* TAREAS:
**a.** En el texto sobre el Burgués, ¿con quién se le compara al decir que sólo él se salvaría en un arca?
**b.** Copia del texto sobre el Burgués el fragmento que va desde "inmole voluntaria o" hasta "de sus deyecciones.".
**c.** Prosigue el texto sobre el Burgués a partir del punto en que se detiene.
-------- TEXTO BASE --------
Cuando el Burgués dice una u otra de estas dos cosas, no creáis ni por un momento que estáis en presencia de un desesperado resignado a las peores catástrofes. Se alegra, por el contrario, al saber que él no será ni podría ser en ningún caso la víctima. Sabe con seguridad que si el mundo entero tuviera que perecer, sólo él sería salvado en un arca, como el justo Noé con sus animales. ¿Por qué iba a preocuparse? La pálida multitud de seres humanos ¿tiene, acaso, otra cosa que hacer que pagar y sufrir por él todo lo que él pueda tener que pagar y sufrir? Creo que todavía no somos conscientes de que el sublime destino del Burgués es exactamente la contrapartida, o lo contrario, de la redención tal y como la conciben los cristianos. Si el género humano debe ser crucificado, es sólo por él. Sí, habéis oído bien, sólo por él. Fue necesario, según se dice, que el Hijo de Dios se encarnara, que sufriera bajo Poncio Pilatos y muriera en la cruz para que todos los hombres fueran redimidos. He aquí lo contrario. Es indispensable, es necesario, absolutamente y por toda la eternidad, que la totalidad de las criaturas humanas se

inmole voluntaria o involuntariamente para que el Burgués haga la digestión en paz, para que tenga sus tripas y sus riñones tranquilos, para que nos enteremos de una vez que él es el verdadero Dios y que todo ha sido creado para él. Después de esto, ya podéis escribir apologías o empeñaros en la demostración de la divinidad del cristianismo, que el Burgués se sentará encima, y seréis vosotros los que os iréis al hoyo y os ahogaréis en el diluvio de sus deyecciones.
-------- LÍNEAS DE DATOS --------
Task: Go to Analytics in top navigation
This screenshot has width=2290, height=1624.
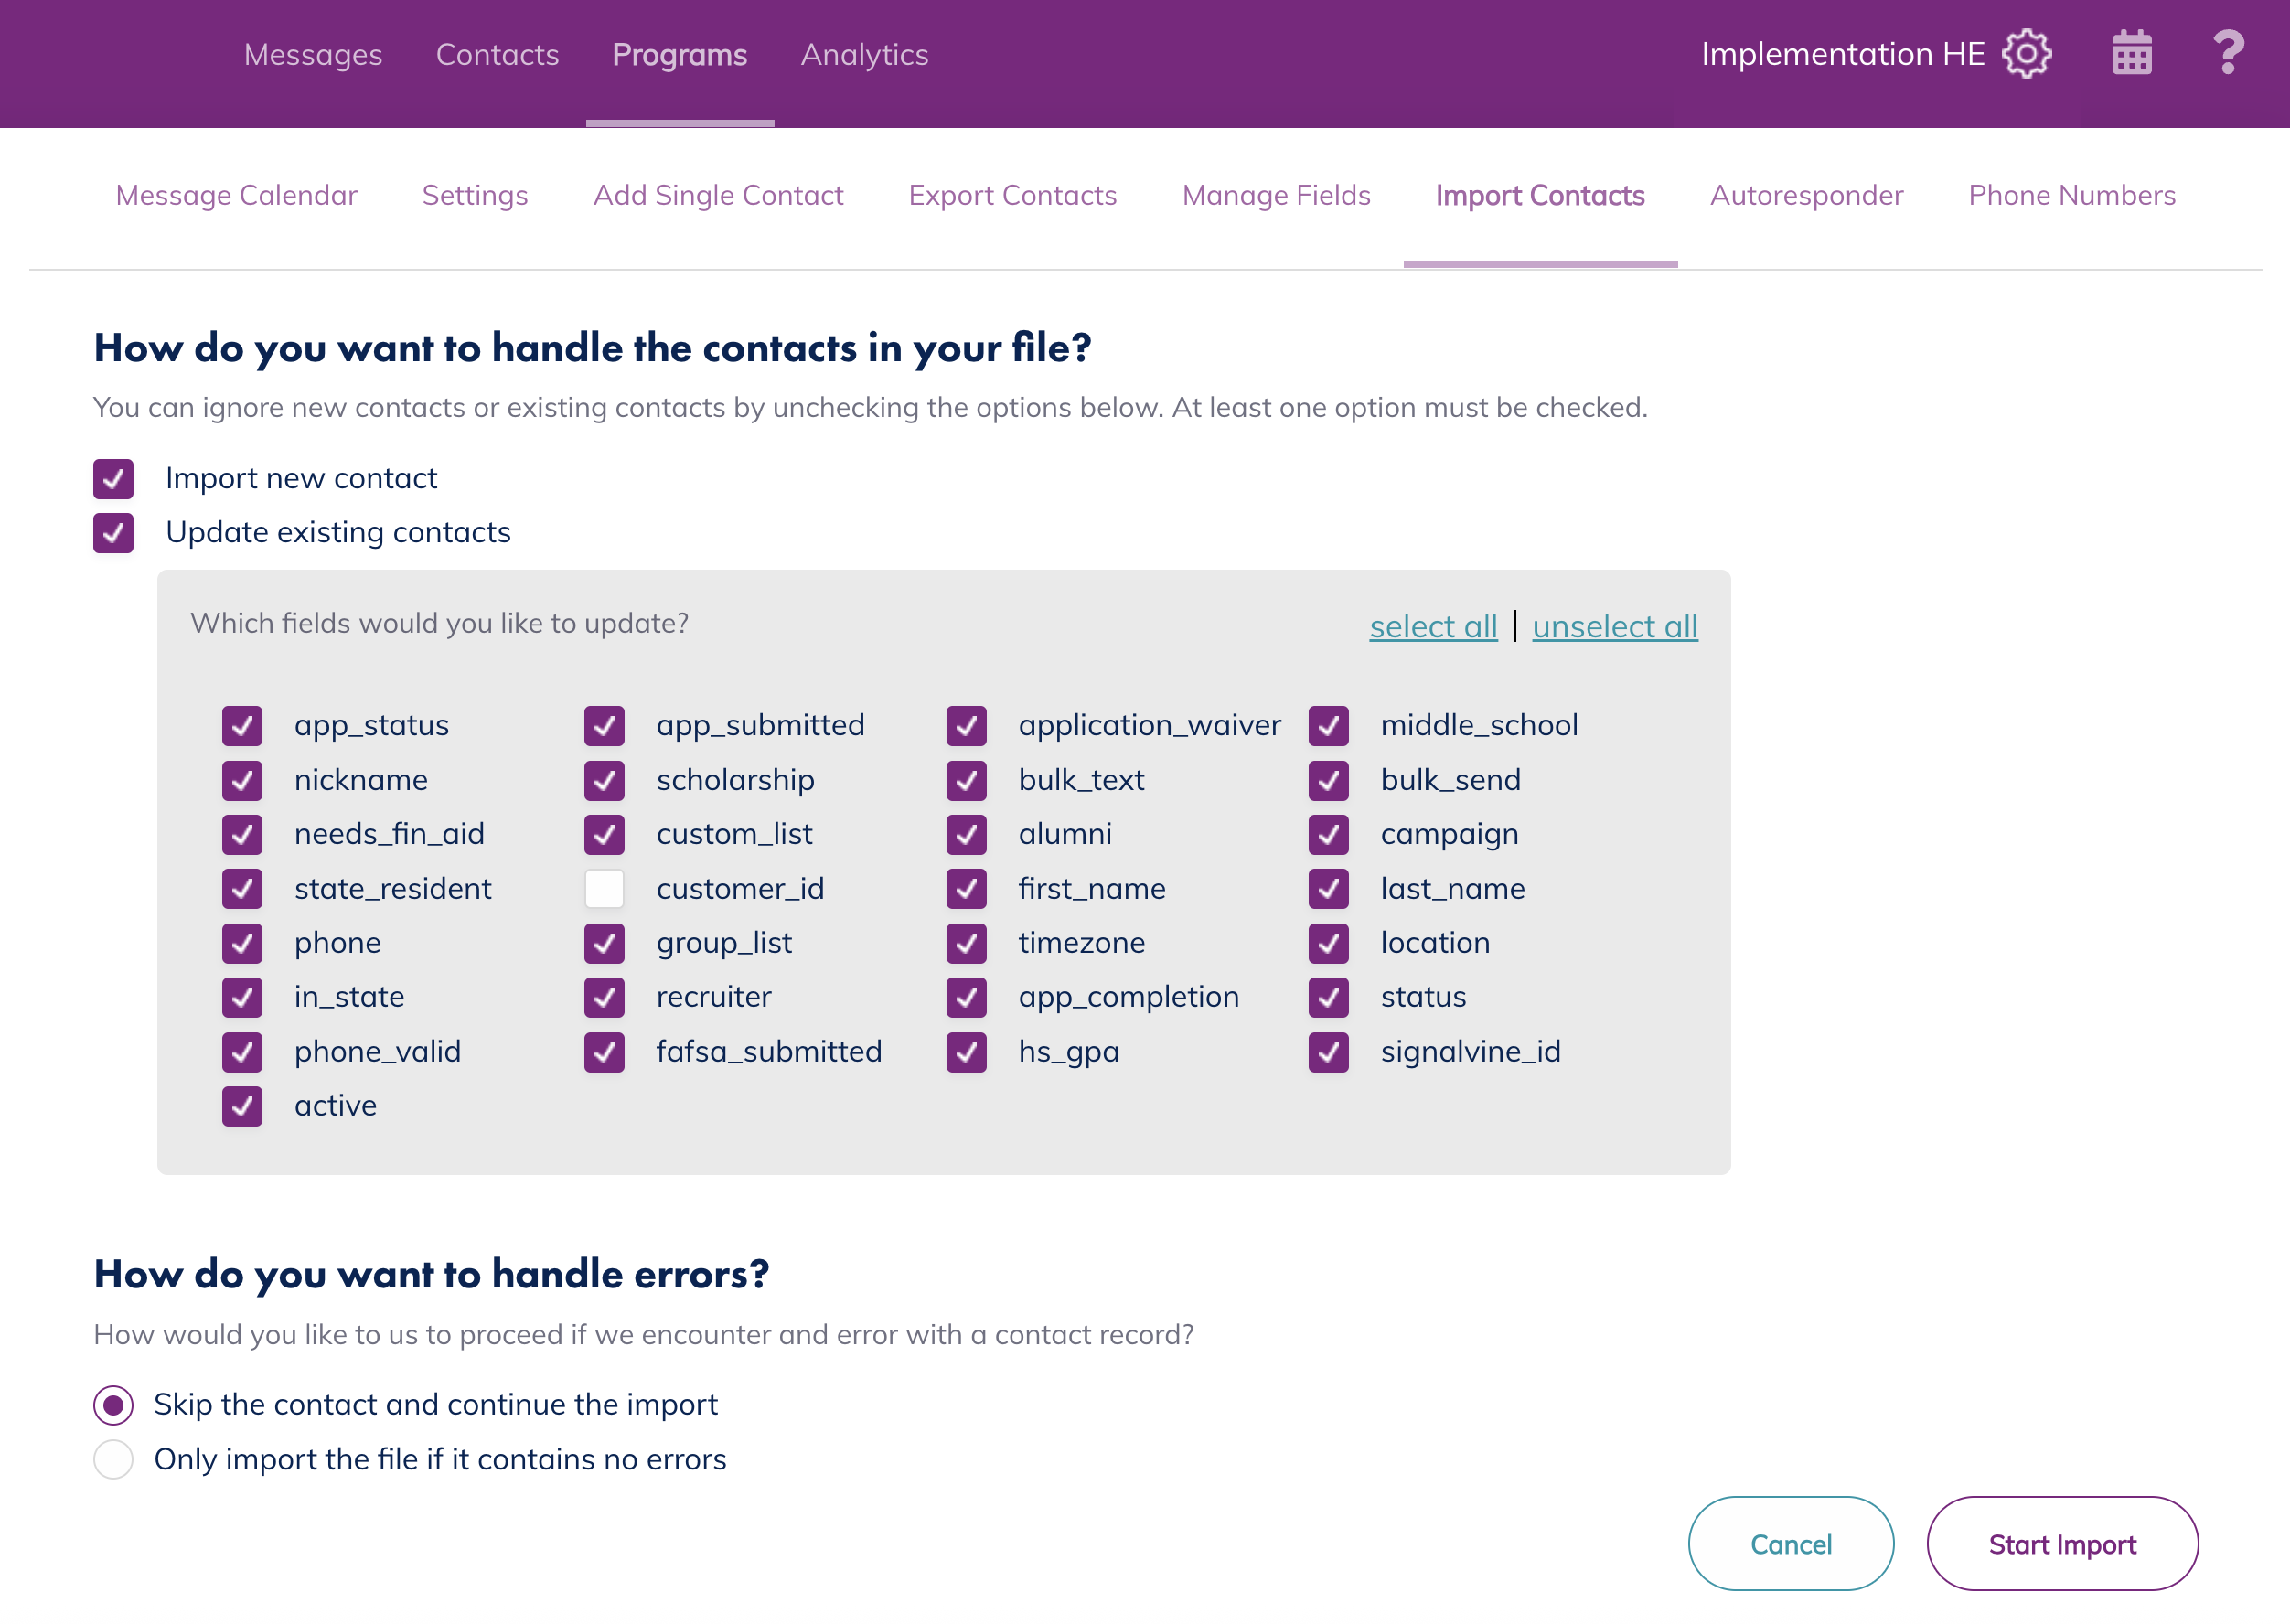Action: point(864,55)
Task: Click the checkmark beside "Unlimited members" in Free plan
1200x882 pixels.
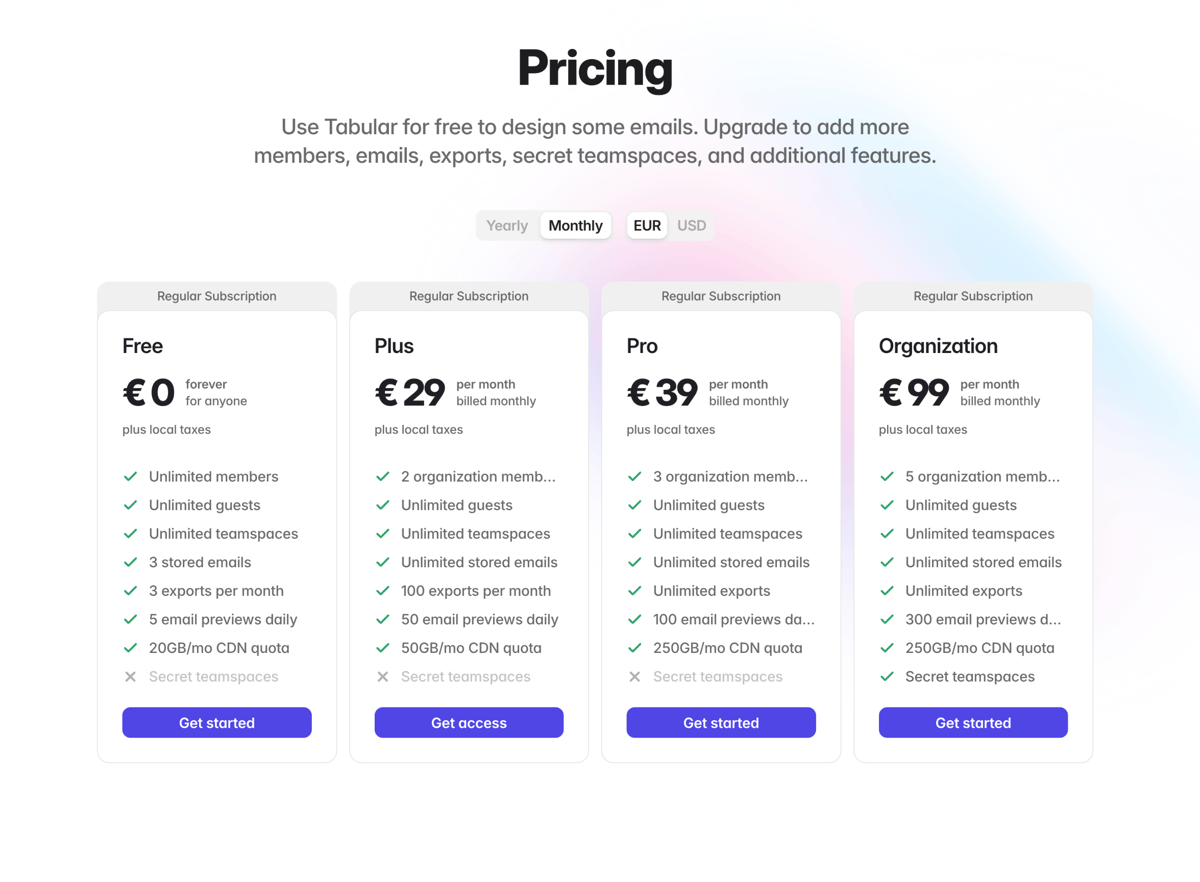Action: click(x=130, y=477)
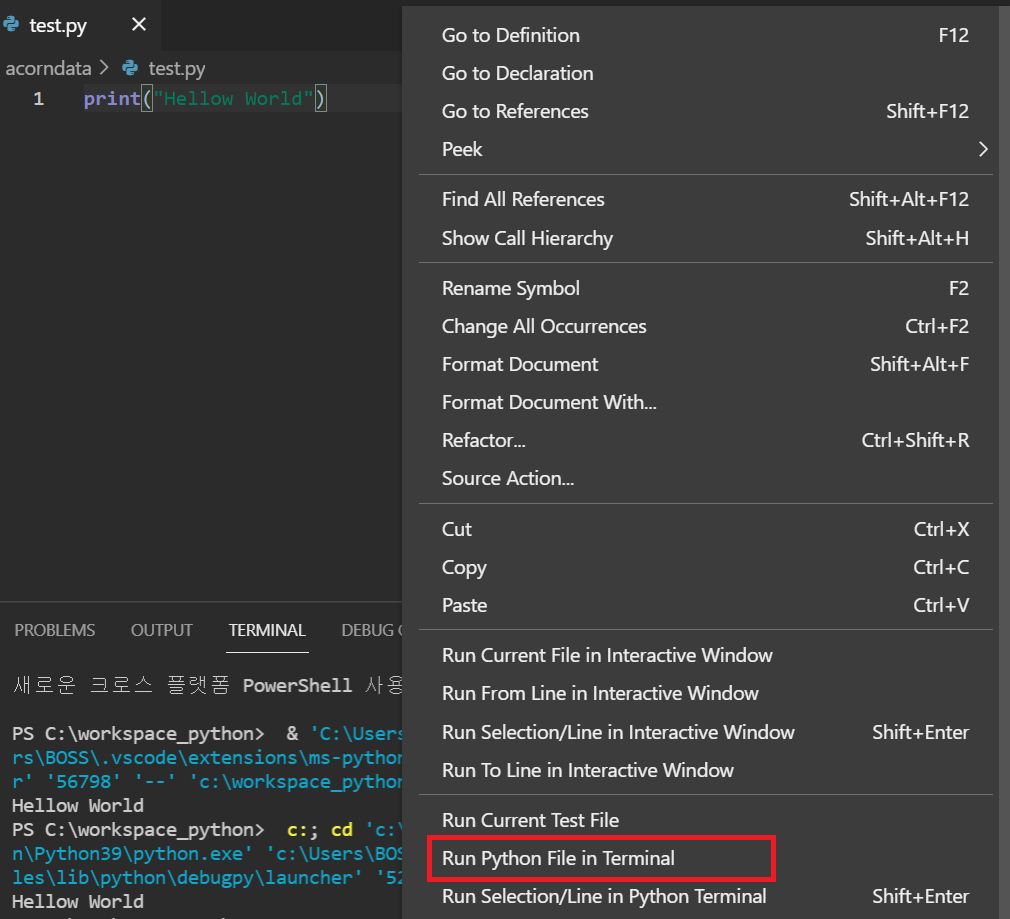Select Show Call Hierarchy
Screen dimensions: 1010x919
point(527,238)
--------
* RESPUESTAS:
**a.** Con el justo Noé y sus animales.

**b.**
inmole voluntaria o involuntariamente para que el Burgués haga la digestión en paz, para que tenga sus tripas y sus riñones tranquilos, para que nos enteremos de una vez que él es el verdadero Dios y que todo ha sido creado para él. Después de esto, ya podéis escribir apologías o empeñaros en la demostración de la divinidad del cristianismo, que el Burgués se sentará encima, y seréis vosotros los que os iréis al hoyo y os ahogaréis en el diluvio de sus deyecciones.

**c.**
CXXIV. EL DÍA MÁS HERMOSO DE LA VIDA

Aquí se permite opinar. Tenemos dos testimonios. El segundo vicario de la parroquia afirma que es el día de la primera comunión, y el señor Prud’homme dice, con una sospechosa seguridad, que es un sable. «Aquel sable fue el día más hermoso de mi vida». ¿A quién hacer caso? Si me hubieran hecho el honor de consultarme, les habría dicho que es el día en que se ha visto, por vez primera, un aeroplano. —Es posible —responderán inmediatamente los soldados alemanes—, pero el dirigible «viste más».

CXXV. VIVIR SU VIDA

Esto consiste en echar a perder la vida de los demás. Es lo que piensan nuestros anarquistas más famosos. Los vampiros estarán de acuerdo. Un hombre honrado, un santo, si queréis, no vive su vida, no vive en absoluto, para ser exactos. Ni siquiera se puede decir que vegete. Es inexistente. No vayáis a creer, sin embargo, que para vivir su vida sea indispensable masacrar burgueses, un deporte agradable, sin duda, pero arriesgado, y que puede tener como consecuencia estropear la placidez de los paisajes al movilizar a zapadores y artilleros. Correríamos incluso el riesgo de que nos tomaran por héroes, una puerilidad romántica. No hay que llegar a tanto. Uno vive su vida cuando ha sabido hacerse el firme propósito de ignorar que hay hombres que sufren, mujeres desesperadas, niños que mueren, y se está en situación de aprovecharse plácidamente de todo eso. Uno vive su vida cuando hace únicamente lo que agrada a los sentidos, no queriendo darse por enterado de que hay otras almas en este vasto mundo, y que uno mismo tiene también una pobre alma, expuesta a extrañas y temibles sorpresas. Por lo demás, esta expresión es un solecismo, y los que la usan son ellos mismos solecismos humanos que no pueden

interesar al consolador Ángel de la agonía, que no les hará acreedores, ciertamente, de ninguna compasión.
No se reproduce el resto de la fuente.